3. I’m training for a 5K run. This is my local neighborhood run, that takes place about five minutes away from my house. I had run this race every year for about ten years until I had knee surgery last June. This is my comeback run, my first athletic event in two years. I’ve lost weight in the past year, but I’m still not in great shape, so I don’t expect to do well. I don’t care. Simply put, this event is very important to me, and I will participate, even if I have to crawl my way to the finish line.

Then it’s back to the bike for a while.
 
 
4. I will be in Orlando in July. Actually, I should say I hope to be in Orlando in July, provided I can get the okay from my job to take off that week. I plan to be onsite during the Friends for Life conference, but I’m not necessarily going as an attendee. The plan is to go to MasterLab (sponsored by Diabetes Hands Foundation, which is letting me attend for free) on July 6, and then I’ll be working in the exhibit hall on the 6th, 7th, and 8th. If you’re going to be there, please come by and see me… there’s something I want you to do, and it will help all of us living with and affected by diabetes. I mean it.

[Collected data entries]

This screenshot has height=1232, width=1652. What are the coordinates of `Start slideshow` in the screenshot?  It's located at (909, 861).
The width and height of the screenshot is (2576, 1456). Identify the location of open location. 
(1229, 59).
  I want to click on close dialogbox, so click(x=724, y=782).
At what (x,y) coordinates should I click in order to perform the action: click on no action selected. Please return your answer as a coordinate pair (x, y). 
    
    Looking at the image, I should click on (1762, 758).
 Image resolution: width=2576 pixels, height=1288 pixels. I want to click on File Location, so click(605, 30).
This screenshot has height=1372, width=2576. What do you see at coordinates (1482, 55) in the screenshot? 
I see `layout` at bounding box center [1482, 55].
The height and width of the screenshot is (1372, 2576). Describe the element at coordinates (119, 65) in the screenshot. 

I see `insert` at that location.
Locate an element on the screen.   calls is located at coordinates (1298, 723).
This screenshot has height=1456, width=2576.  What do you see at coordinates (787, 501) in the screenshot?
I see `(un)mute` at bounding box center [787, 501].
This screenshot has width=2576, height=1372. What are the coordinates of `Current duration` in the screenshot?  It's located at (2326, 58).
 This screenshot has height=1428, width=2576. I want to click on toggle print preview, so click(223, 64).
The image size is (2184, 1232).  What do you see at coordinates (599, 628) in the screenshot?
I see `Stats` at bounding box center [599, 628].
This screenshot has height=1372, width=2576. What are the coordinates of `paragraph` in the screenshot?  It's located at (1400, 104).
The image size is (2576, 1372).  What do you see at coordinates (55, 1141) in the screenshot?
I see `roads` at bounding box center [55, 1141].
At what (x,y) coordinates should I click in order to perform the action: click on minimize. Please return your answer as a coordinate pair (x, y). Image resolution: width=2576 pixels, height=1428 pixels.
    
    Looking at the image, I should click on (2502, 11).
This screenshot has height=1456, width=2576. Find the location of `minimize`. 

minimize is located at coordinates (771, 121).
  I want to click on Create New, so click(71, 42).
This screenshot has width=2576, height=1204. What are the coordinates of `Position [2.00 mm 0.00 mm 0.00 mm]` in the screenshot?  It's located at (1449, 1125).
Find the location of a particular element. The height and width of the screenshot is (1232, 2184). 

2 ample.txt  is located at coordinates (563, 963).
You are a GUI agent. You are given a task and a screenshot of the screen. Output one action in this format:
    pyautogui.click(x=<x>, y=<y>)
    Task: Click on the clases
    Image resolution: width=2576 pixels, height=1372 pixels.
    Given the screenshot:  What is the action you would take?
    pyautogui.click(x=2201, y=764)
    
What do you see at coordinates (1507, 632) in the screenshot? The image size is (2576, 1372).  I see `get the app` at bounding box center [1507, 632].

TASKS FOR THIS EXERCISE:
[A] Please repeat the personal update word for word, between "Then it’s back" and "diabetes. I mean it.", inclusive.
[B] According to the personal update, which organization sponsors MasterLab?
[C] List every proper name of a place, event, or organization that appears in the personal update.
The material is unrelated to the personal update.

EXERCISE SOLUTIONS:
[A]
Then it’s back to the bike for a while.
 
 
4. I will be in Orlando in July. Actually, I should say I hope to be in Orlando in July, provided I can get the okay from my job to take off that week. I plan to be onsite during the Friends for Life conference, but I’m not necessarily going as an attendee. The plan is to go to MasterLab (sponsored by Diabetes Hands Foundation, which is letting me attend for free) on July 6, and then I’ll be working in the exhibit hall on the 6th, 7th, and 8th. If you’re going to be there, please come by and see me… there’s something I want you to do, and it will help all of us living with and affected by diabetes. I mean it.

[B] Diabetes Hands Foundation

[C]
Orlando
Friends for Life
MasterLab
Diabetes Hands Foundation